━━ Data supplied

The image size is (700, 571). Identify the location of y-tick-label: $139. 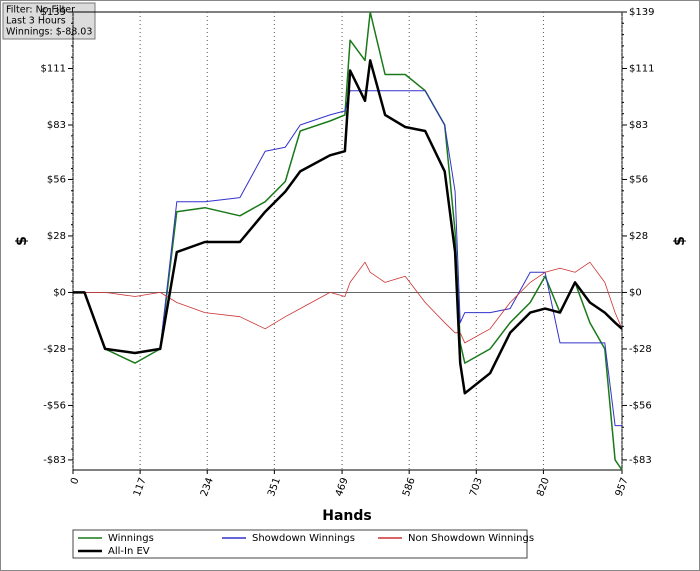
(54, 12).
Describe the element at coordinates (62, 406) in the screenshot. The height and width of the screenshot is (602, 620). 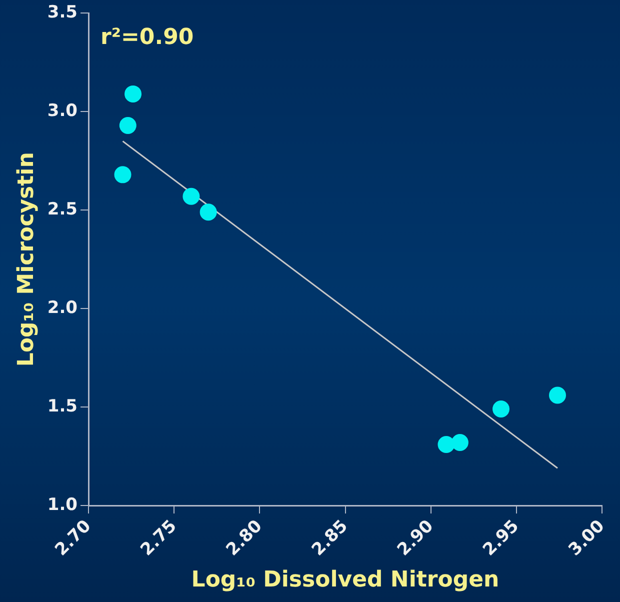
I see `y-tick-label: 1.5` at that location.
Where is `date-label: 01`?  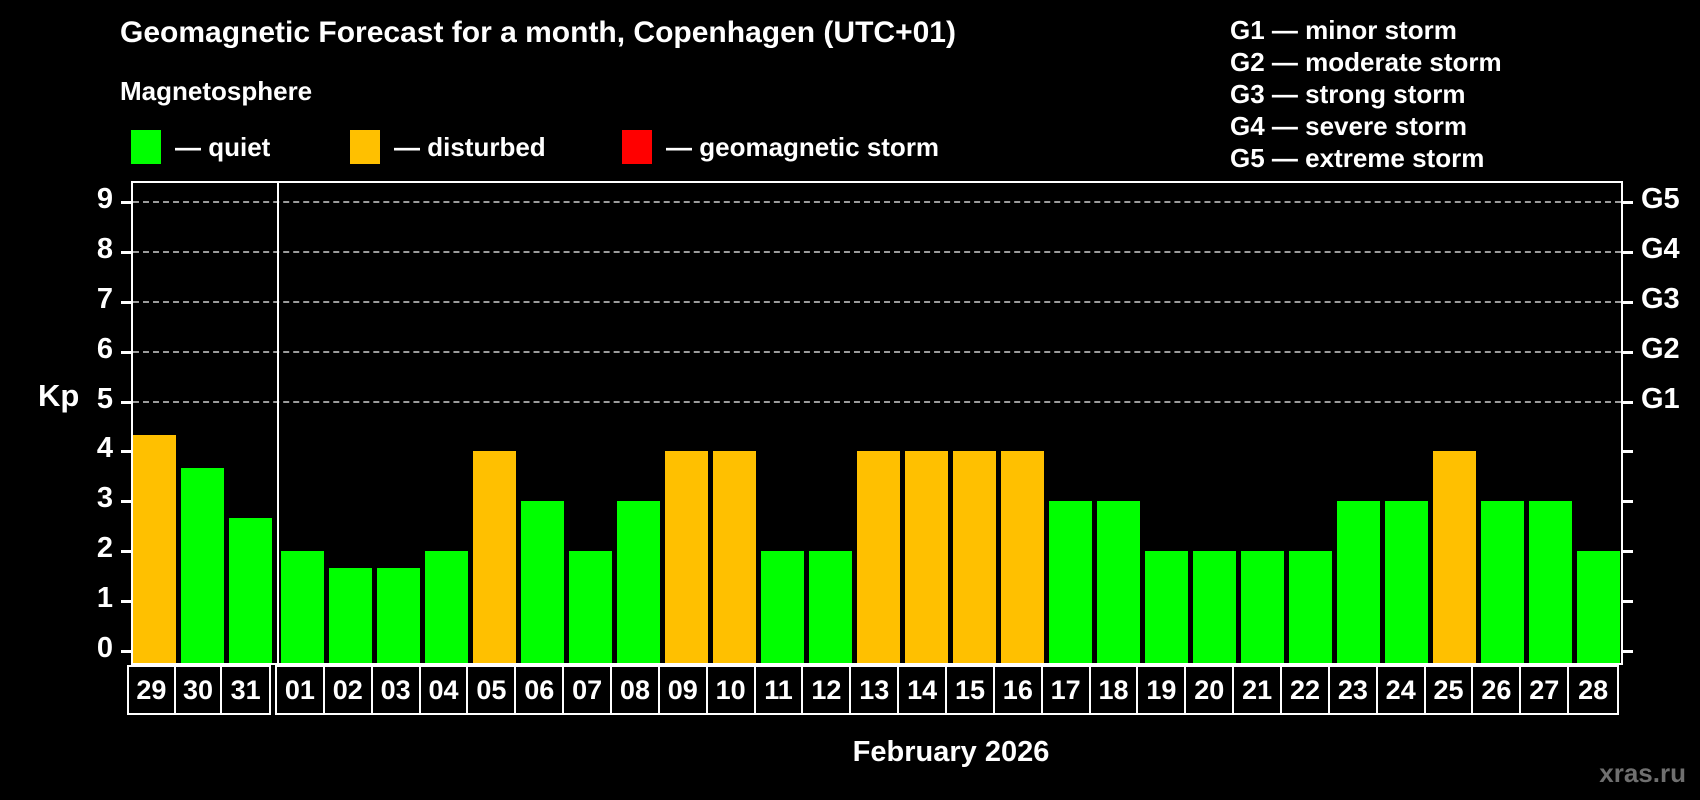
date-label: 01 is located at coordinates (301, 690).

━━━━

● Exercise objective: Quote every line of the records above word for word, leaving out the pictures.

● Response area:
The image size is (700, 571). Identify the location of y-tick-label: $139. 
(54, 12).
Describe the element at coordinates (62, 406) in the screenshot. The height and width of the screenshot is (602, 620). 
I see `y-tick-label: 1.5` at that location.
Where is `date-label: 01`?  
date-label: 01 is located at coordinates (301, 690).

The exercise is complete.